▶ **Activity**
The entries must be restated exactly as written.

Stored data entries
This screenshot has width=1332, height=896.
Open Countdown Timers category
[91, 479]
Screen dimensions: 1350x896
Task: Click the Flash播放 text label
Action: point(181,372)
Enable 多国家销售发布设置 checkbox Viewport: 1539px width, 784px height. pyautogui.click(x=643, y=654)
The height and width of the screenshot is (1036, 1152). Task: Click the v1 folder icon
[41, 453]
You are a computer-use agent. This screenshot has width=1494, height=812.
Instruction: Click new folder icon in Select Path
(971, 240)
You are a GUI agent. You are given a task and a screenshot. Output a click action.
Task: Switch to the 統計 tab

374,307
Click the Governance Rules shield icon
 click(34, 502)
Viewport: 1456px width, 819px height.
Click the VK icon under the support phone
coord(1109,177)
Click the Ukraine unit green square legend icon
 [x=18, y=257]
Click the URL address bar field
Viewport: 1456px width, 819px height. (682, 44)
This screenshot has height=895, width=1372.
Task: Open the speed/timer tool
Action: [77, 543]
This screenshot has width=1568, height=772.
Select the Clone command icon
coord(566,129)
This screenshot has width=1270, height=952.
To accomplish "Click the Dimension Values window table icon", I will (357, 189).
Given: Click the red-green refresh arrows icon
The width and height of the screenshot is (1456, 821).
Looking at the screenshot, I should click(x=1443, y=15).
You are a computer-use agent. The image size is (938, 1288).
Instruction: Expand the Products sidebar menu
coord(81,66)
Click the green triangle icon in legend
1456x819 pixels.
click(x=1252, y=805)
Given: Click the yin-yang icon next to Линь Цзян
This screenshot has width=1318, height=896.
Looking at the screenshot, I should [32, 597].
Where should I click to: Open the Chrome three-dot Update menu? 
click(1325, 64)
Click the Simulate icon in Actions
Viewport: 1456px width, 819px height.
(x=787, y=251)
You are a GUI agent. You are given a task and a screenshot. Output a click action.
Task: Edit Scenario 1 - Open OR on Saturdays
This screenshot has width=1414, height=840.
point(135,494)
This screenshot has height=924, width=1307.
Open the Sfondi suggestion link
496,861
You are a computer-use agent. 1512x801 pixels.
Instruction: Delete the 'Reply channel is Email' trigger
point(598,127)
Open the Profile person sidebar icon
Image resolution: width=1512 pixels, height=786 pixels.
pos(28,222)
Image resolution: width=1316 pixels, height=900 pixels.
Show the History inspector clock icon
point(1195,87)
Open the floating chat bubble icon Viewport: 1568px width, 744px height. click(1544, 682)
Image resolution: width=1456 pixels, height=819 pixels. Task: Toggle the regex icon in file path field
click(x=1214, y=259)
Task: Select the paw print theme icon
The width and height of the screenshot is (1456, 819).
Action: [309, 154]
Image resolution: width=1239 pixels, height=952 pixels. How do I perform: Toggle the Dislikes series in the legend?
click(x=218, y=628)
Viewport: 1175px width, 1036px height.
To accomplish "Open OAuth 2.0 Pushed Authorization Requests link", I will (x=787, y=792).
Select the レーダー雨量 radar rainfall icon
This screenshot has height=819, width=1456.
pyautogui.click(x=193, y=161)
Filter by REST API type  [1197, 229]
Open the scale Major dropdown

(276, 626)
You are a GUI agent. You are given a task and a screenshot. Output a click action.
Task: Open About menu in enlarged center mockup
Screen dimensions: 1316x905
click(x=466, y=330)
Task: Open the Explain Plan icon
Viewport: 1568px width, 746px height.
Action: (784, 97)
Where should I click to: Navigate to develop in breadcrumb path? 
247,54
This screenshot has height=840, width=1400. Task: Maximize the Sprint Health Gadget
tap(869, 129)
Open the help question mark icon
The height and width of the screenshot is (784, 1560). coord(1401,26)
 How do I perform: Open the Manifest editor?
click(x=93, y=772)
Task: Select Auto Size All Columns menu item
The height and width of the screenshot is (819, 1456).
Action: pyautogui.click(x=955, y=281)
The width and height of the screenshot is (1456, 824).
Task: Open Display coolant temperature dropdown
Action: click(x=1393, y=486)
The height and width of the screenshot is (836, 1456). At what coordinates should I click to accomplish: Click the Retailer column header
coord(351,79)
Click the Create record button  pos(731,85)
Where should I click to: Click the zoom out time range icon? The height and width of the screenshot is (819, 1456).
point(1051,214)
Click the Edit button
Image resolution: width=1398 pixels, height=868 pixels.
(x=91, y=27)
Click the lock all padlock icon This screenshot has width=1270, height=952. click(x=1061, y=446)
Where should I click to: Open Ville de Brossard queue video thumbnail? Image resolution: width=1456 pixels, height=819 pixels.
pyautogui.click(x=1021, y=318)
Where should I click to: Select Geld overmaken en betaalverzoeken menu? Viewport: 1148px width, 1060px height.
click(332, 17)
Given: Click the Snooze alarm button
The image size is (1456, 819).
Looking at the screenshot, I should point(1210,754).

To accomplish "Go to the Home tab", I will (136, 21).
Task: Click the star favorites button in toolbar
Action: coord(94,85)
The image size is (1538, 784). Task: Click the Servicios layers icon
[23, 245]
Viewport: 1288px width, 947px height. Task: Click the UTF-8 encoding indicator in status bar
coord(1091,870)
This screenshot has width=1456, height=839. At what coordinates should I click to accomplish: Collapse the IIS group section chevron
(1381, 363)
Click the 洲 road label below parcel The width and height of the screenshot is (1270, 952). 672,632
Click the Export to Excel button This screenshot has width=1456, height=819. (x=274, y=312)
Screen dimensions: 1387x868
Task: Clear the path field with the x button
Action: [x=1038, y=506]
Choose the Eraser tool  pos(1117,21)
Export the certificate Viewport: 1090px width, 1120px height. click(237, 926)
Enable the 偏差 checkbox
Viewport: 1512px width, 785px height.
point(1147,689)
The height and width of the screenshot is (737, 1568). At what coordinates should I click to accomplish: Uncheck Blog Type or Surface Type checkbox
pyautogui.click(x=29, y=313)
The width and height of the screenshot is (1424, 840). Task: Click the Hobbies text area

▶ **Response to this task**
This screenshot has width=1332, height=896.
Open Countdown Timers category
[91, 479]
Screen dimensions: 1350x896
Task: Click the Flash播放 text label
Action: point(181,372)
Enable 多国家销售发布设置 checkbox Viewport: 1539px width, 784px height. pyautogui.click(x=643, y=654)
The height and width of the screenshot is (1036, 1152). Task: Click the v1 folder icon
[41, 453]
You are a computer-use agent. This screenshot has width=1494, height=812.
Instruction: Click new folder icon in Select Path
(971, 240)
You are a GUI agent. You are given a task and a screenshot. Output a click action.
Task: Switch to the 統計 tab

374,307
Click the Governance Rules shield icon
 click(34, 502)
Viewport: 1456px width, 819px height.
Click the VK icon under the support phone
coord(1109,177)
Click the Ukraine unit green square legend icon
 [x=18, y=257]
Click the URL address bar field
Viewport: 1456px width, 819px height. (682, 44)
This screenshot has height=895, width=1372.
Task: Open the speed/timer tool
Action: [77, 543]
This screenshot has width=1568, height=772.
Select the Clone command icon
coord(566,129)
This screenshot has width=1270, height=952.
To accomplish "Click the Dimension Values window table icon", I will (357, 189).
Given: Click the red-green refresh arrows icon
The width and height of the screenshot is (1456, 821).
Looking at the screenshot, I should click(x=1443, y=15).
You are a computer-use agent. The image size is (938, 1288).
Instruction: Expand the Products sidebar menu
coord(81,66)
Click the green triangle icon in legend
1456x819 pixels.
click(x=1252, y=805)
Given: Click the yin-yang icon next to Линь Цзян
This screenshot has width=1318, height=896.
Looking at the screenshot, I should [32, 597].
Where should I click to: Open the Chrome three-dot Update menu? 
click(1325, 64)
Click the Simulate icon in Actions
Viewport: 1456px width, 819px height.
(x=787, y=251)
You are a GUI agent. You are given a task and a screenshot. Output a click action.
Task: Edit Scenario 1 - Open OR on Saturdays
This screenshot has width=1414, height=840.
point(135,494)
This screenshot has height=924, width=1307.
Open the Sfondi suggestion link
496,861
You are a computer-use agent. 1512x801 pixels.
Instruction: Delete the 'Reply channel is Email' trigger
point(598,127)
Open the Profile person sidebar icon
Image resolution: width=1512 pixels, height=786 pixels.
pos(28,222)
Image resolution: width=1316 pixels, height=900 pixels.
Show the History inspector clock icon
point(1195,87)
Open the floating chat bubble icon Viewport: 1568px width, 744px height. click(1544, 682)
Image resolution: width=1456 pixels, height=819 pixels. Task: Toggle the regex icon in file path field
click(x=1214, y=259)
Task: Select the paw print theme icon
The width and height of the screenshot is (1456, 819).
Action: [309, 154]
Image resolution: width=1239 pixels, height=952 pixels. How do I perform: Toggle the Dislikes series in the legend?
click(x=218, y=628)
Viewport: 1175px width, 1036px height.
To accomplish "Open OAuth 2.0 Pushed Authorization Requests link", I will (x=787, y=792).
Select the レーダー雨量 radar rainfall icon
This screenshot has height=819, width=1456.
pyautogui.click(x=193, y=161)
Filter by REST API type  [1197, 229]
Open the scale Major dropdown

(276, 626)
You are a GUI agent. You are given a task and a screenshot. Output a click action.
Task: Open About menu in enlarged center mockup
Screen dimensions: 1316x905
click(x=466, y=330)
Task: Open the Explain Plan icon
Viewport: 1568px width, 746px height.
Action: (784, 97)
Where should I click to: Navigate to develop in breadcrumb path? 
247,54
This screenshot has height=840, width=1400. Task: Maximize the Sprint Health Gadget
tap(869, 129)
Open the help question mark icon
The height and width of the screenshot is (784, 1560). coord(1401,26)
 How do I perform: Open the Manifest editor?
click(x=93, y=772)
Task: Select Auto Size All Columns menu item
The height and width of the screenshot is (819, 1456).
Action: pyautogui.click(x=955, y=281)
The width and height of the screenshot is (1456, 824).
Task: Open Display coolant temperature dropdown
Action: click(x=1393, y=486)
The height and width of the screenshot is (836, 1456). At what coordinates should I click to accomplish: Click the Retailer column header
coord(351,79)
Click the Create record button  pos(731,85)
Where should I click to: Click the zoom out time range icon? The height and width of the screenshot is (819, 1456).
point(1051,214)
Click the Edit button
Image resolution: width=1398 pixels, height=868 pixels.
(x=91, y=27)
Click the lock all padlock icon This screenshot has width=1270, height=952. click(x=1061, y=446)
Where should I click to: Open Ville de Brossard queue video thumbnail? Image resolution: width=1456 pixels, height=819 pixels.
pyautogui.click(x=1021, y=318)
Where should I click to: Select Geld overmaken en betaalverzoeken menu? Viewport: 1148px width, 1060px height.
click(332, 17)
Given: Click the Snooze alarm button
The image size is (1456, 819).
Looking at the screenshot, I should point(1210,754).

To accomplish "Go to the Home tab", I will (136, 21).
Task: Click the star favorites button in toolbar
Action: coord(94,85)
The image size is (1538, 784). Task: Click the Servicios layers icon
[23, 245]
Viewport: 1288px width, 947px height. Task: Click the UTF-8 encoding indicator in status bar
coord(1091,870)
This screenshot has width=1456, height=839. At what coordinates should I click to accomplish: Collapse the IIS group section chevron
(1381, 363)
Click the 洲 road label below parcel The width and height of the screenshot is (1270, 952). 672,632
Click the Export to Excel button This screenshot has width=1456, height=819. (x=274, y=312)
Screen dimensions: 1387x868
Task: Clear the path field with the x button
Action: [x=1038, y=506]
Choose the Eraser tool  pos(1117,21)
Export the certificate Viewport: 1090px width, 1120px height. click(237, 926)
Enable the 偏差 checkbox
Viewport: 1512px width, 785px height.
point(1147,689)
The height and width of the screenshot is (737, 1568). At what coordinates should I click to accomplish: Uncheck Blog Type or Surface Type checkbox
pyautogui.click(x=29, y=313)
The width and height of the screenshot is (1424, 840). Task: Click the Hobbies text area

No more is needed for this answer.